## Document text
+++

What is the Jardin du Luxembourg?
Jardin du Luxembourg in Paris is an Italian Baroque style gardens dating back to the 17th century that incorporate the Palais du Luxembourg.
Jardin du Luxembourg History
Created as a retreat for Marie de’ Medici, wife to Henry IV and Queen of France, these gardens have become one of the most popular parks in the city. The Palais du Luxembourg, which now houses the French Senate, provides a handsome backdrop for anyone – not just monarchs – who is after some quiet or a stroll in the fresh air. Despite alterations in the 18th and 19th centuries, the gardens remain much as they did when first commissioned by the queen, inspired by the Boboli Gardens laid out for her family, the Medici, rulers of Florence.
As you wander through the picturesque grounds you’ll see over 100 statues, including some figures still famous today: composers, including Ludwig van Beethoven and Frédéric Chopin; 19th-century French novelist George Sand; and several French queens from across the centuries, embodied by charming statues. If you’re walking through the west of the garden, you’ll find a miniature replica of New York’s Statue of Liberty.

+++

## Data below
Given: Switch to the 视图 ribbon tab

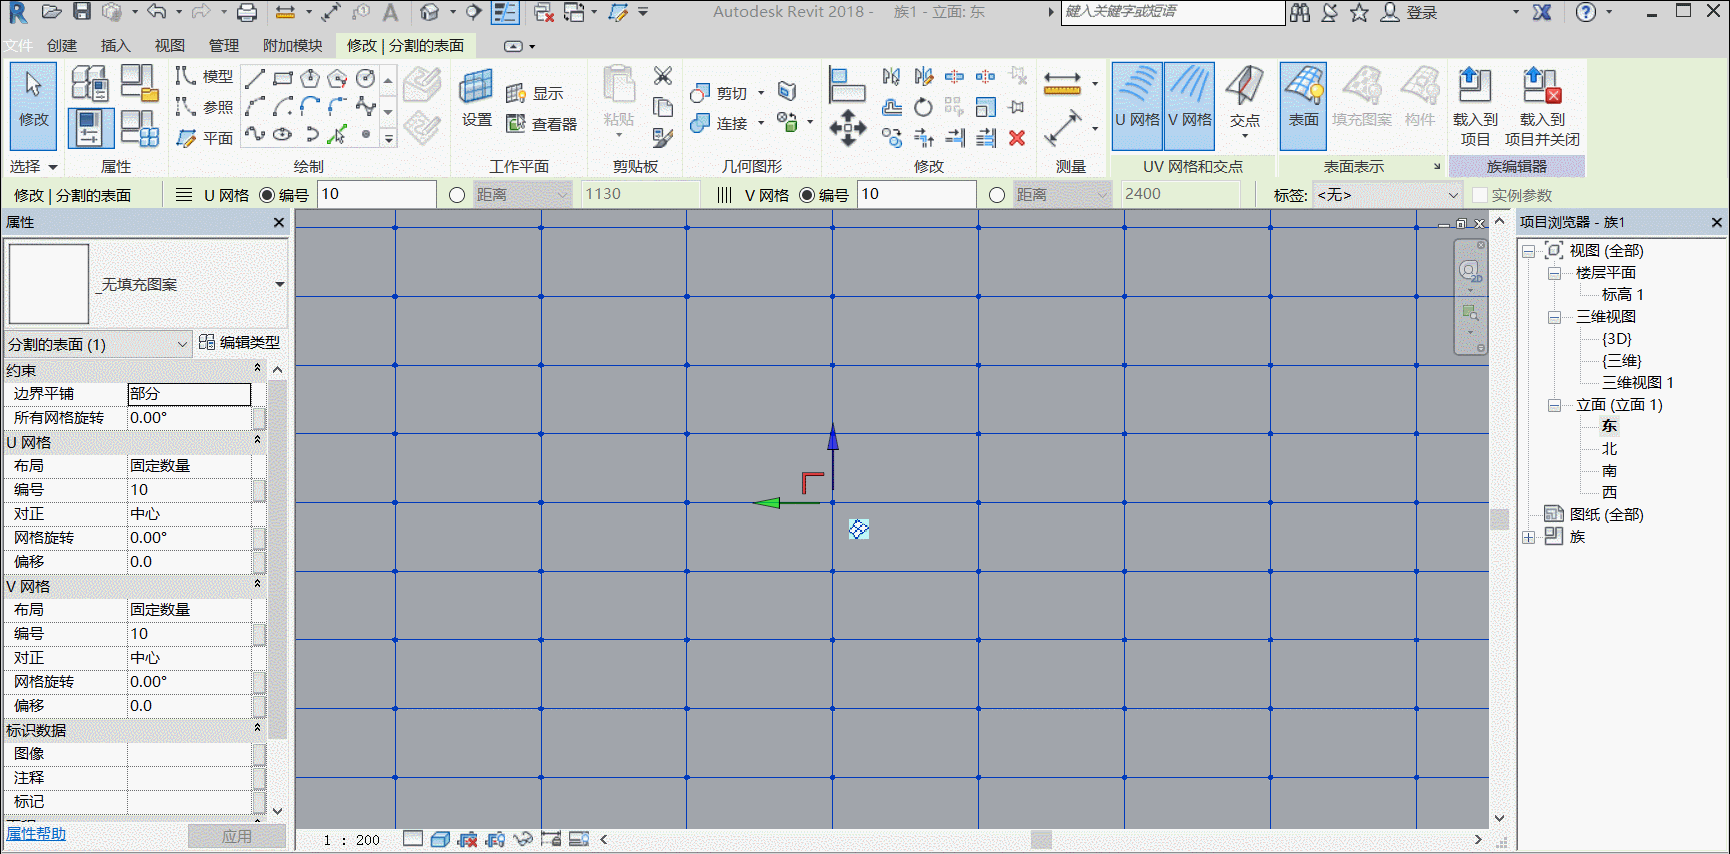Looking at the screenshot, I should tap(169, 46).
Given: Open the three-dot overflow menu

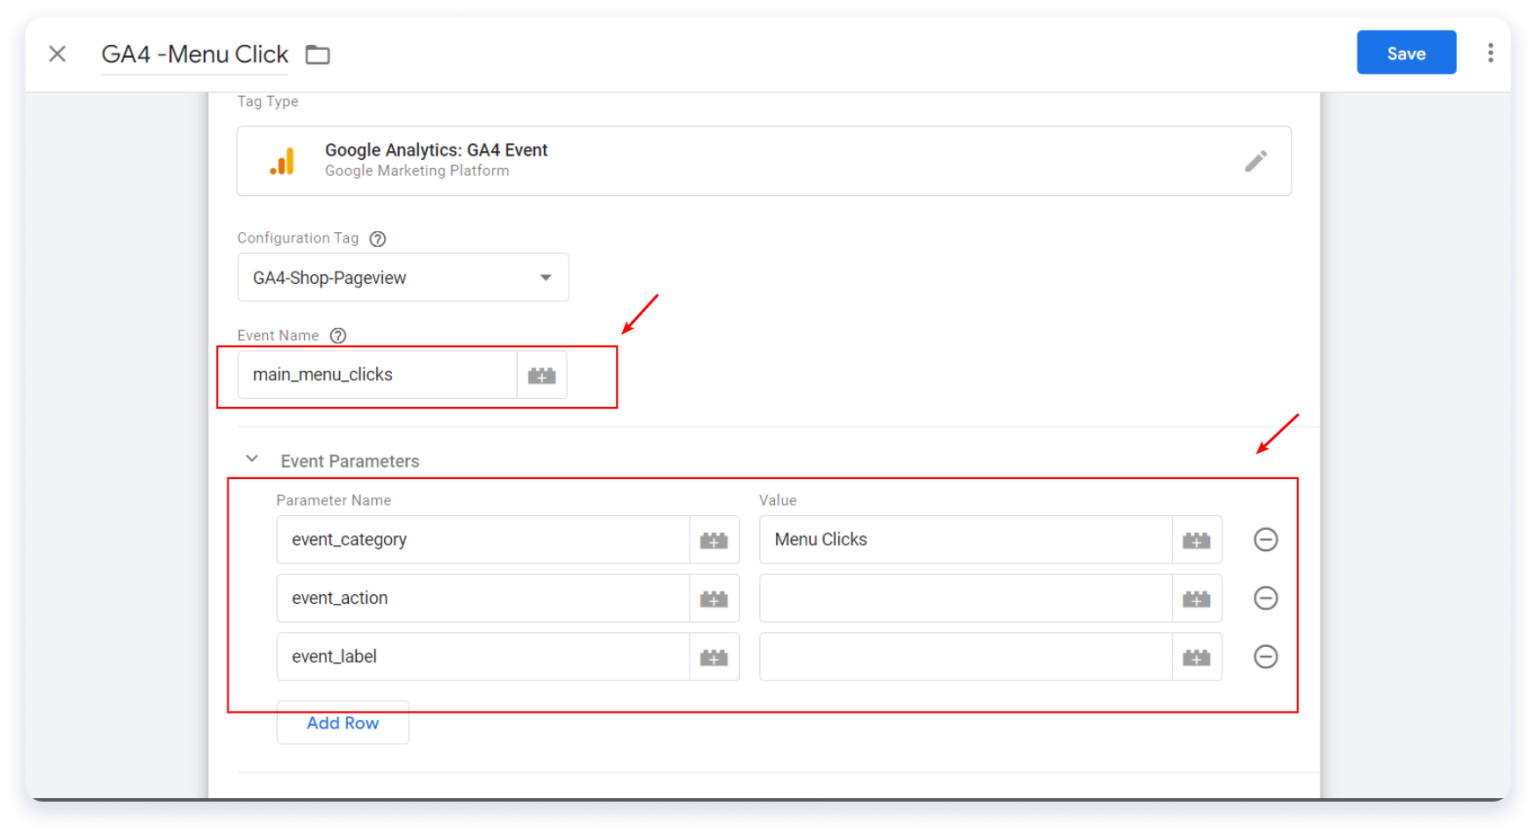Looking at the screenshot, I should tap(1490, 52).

+++

## Explore the material
1. List every person mentioned by name in the Jardin du Luxembourg text.
2. Extend the Jardin du Luxembourg text past its final sentence.
The material has no connection to the Jardin du Luxembourg text.

## Responses per task
1.
Marie de’ Medici
Henry IV
Ludwig van Beethoven
Frédéric Chopin
George Sand

2.
In 1889, a group of Americans living in Paris donated the cast as a gift on the centennial of the French Revolution. However, in July 2012 the original was transferred to the Musée d'Orsay and replaced by an identical copy. In this part of the gardens you’ll also find Jules Dalou’s more monumental 19th-century Triumph of Silenus, a neo-Baroque work depicting Silenus, a companion of Dionysus (the Greek god of wine and revelry) in a drunken stupor. The northeast corner houses the impressive Medici fountain, designed by Salomon de Brosse (who also designed the Palais du Luxembourg) in the style of an Italianate Grotto.
Jardin du Luxembourg is also a chess lover’s paradise. The locals take their matches very seriously, so if someone accepts your challenge make sure to bring your best game.